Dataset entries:
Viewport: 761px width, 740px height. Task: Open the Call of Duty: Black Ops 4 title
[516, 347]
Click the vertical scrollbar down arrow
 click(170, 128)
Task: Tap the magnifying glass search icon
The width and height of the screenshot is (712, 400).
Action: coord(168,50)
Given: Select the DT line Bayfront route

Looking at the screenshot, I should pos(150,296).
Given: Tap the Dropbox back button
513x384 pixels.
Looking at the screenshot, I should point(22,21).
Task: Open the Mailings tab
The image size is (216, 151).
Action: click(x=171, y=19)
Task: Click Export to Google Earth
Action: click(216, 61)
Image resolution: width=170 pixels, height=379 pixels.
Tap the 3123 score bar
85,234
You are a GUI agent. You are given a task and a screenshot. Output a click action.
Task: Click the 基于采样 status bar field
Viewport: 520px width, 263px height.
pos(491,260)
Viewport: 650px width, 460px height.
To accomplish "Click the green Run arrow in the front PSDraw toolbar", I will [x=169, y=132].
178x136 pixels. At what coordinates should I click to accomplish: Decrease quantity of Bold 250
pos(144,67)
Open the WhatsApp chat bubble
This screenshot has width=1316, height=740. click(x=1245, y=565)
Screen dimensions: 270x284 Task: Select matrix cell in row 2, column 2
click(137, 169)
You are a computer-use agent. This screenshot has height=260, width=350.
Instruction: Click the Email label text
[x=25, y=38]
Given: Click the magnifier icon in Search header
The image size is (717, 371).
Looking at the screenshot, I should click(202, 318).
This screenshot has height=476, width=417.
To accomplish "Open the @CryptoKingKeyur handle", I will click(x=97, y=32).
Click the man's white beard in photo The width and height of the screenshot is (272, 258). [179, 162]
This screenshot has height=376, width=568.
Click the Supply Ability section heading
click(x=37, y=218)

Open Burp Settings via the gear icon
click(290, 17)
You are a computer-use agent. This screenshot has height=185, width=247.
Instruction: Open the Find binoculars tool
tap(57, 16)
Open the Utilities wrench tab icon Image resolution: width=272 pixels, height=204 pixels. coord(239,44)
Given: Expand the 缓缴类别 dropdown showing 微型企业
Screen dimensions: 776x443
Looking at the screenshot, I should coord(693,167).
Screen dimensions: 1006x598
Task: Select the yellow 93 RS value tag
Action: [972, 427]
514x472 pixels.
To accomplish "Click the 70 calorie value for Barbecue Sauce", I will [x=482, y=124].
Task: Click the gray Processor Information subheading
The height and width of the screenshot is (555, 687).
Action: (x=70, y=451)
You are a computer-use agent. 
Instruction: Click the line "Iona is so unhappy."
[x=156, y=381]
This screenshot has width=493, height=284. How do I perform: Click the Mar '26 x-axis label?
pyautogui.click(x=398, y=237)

Assignment ->
Check each line of the records above, and copy those that hold the word "resolution".

Answer space ->
Image resolution: width=170 pixels, height=379 pixels.
Open the Utilities wrench tab icon Image resolution: width=272 pixels, height=204 pixels. coord(239,44)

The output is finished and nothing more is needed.